PASSAGE SHOWN —

---

Despite a tide of domestic and foreign criticism of South Africa's latest refusal to reform apartheid, the Reagan administration yesterday defended its policy of quiet diplomacy as the best route to achieve change.
Speaking a day after President Pieter W. Botha defiantly rejected the idea of equal voting rights for South Africa's black majority, Chester A. Crocker, assistant secretary of state for African affairs, insisted the controversial policy of "constructive engagement" -- not punitive U.S. actions -- would be more successful in forcing reform.
"As builders, we must stay engaged," Crocker said to the Commonwealth Club in San Francisco. "Being involved through our presence and our programs means having tools of influence. It does not mean being seduced by a status quo that is overwhelmingly repellent to Americans."
His comments were described by administration officials as an elaboration on the reaction of White House national security affairs adviser Robert C. McFarlane Thursday, a reaction that was carefully neutral. Crocker's remarks followed what the officials called "a night of study and reflection" on the Botha speech and the general reaction to it, administration officials said.
Like McFarlane, Crocker did not criticize Botha, instead stressing that the administration is interested less in what Botha said than in what he does to follow up on his promises of negotiation with leaders of the black African communities.
Crocker characterized Botha's speech as one "written in the code language of a foreign culture within a polarized society," making it difficult to quickly or easily interpret. That statement echoed administration arguments that South African domestic political pressures forced Botha to avoid giving the impression that he was knuckling under to foreign pressures. In that view, judgment should be reserved until Botha has had a chance to demonstrate his intentions through specific actions.
However, some officials also acknowledged that the administration, based on a meeting between McFarlane, Crocker and South African Foreign Minister Roelof F. (Pik) Botha in Vienna last week, had expected the South African president to spell out his ideas in more detail.
Crocker hinted at the administration's disappointment when he said yesterday that the United States had been "informed in general terms" that Botha's speech would "recognize that the process of negotiation had to be launched." But, Crocker added, while Botha did talk of negotiation, his language "does not constitute change and must be followed up."
"We will be looking for concrete results," he said.

---

DATASET CONTENT —
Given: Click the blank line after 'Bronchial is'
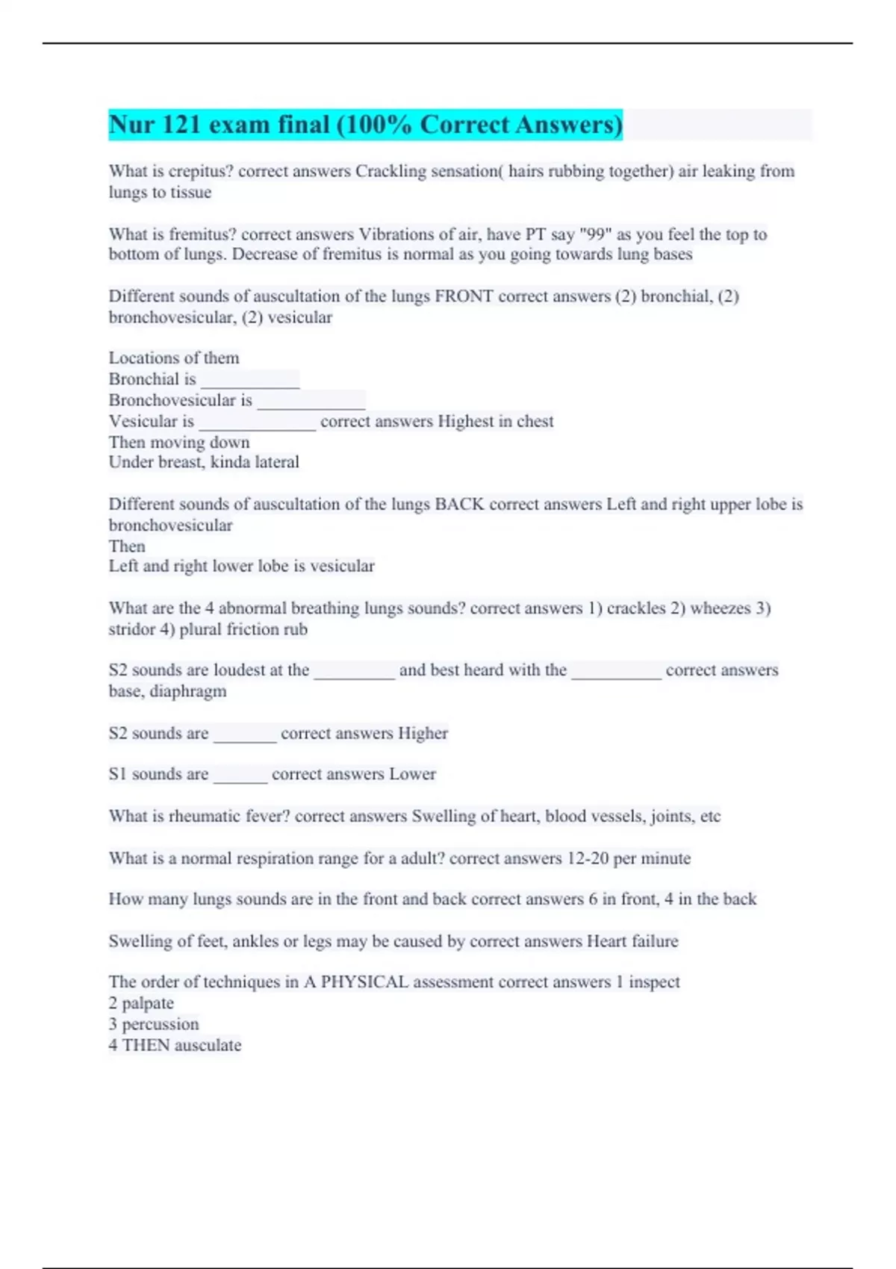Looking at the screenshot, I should pos(250,381).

---

DIRECTIVES —
**a.** Reproduce the portion of the apartheid article starting with "Speaking a day" and going on through "in forcing reform.".
**b.** According to the apartheid article, to which group did Chester A. Crocker make his remarks, and in what city?

ANSWERS BELOW —
**a.**
Speaking a day after President Pieter W. Botha defiantly rejected the idea of equal voting rights for South Africa's black majority, Chester A. Crocker, assistant secretary of state for African affairs, insisted the controversial policy of "constructive engagement" -- not punitive U.S. actions -- would be more successful in forcing reform.

**b.** The Commonwealth Club in San Francisco.